**About this exercise**: Retype the listing below, keeping every line the same.

[Data for analysis]

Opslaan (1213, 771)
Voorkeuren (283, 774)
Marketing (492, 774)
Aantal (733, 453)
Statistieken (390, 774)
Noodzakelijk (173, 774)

[/Data for analysis]

**Finished task**:
Opslaan (1213, 771)
Voorkeuren (283, 774)
Marketing (492, 774)
Aantal (733, 453)
Statistieken (390, 774)
Noodzakelijk (173, 774)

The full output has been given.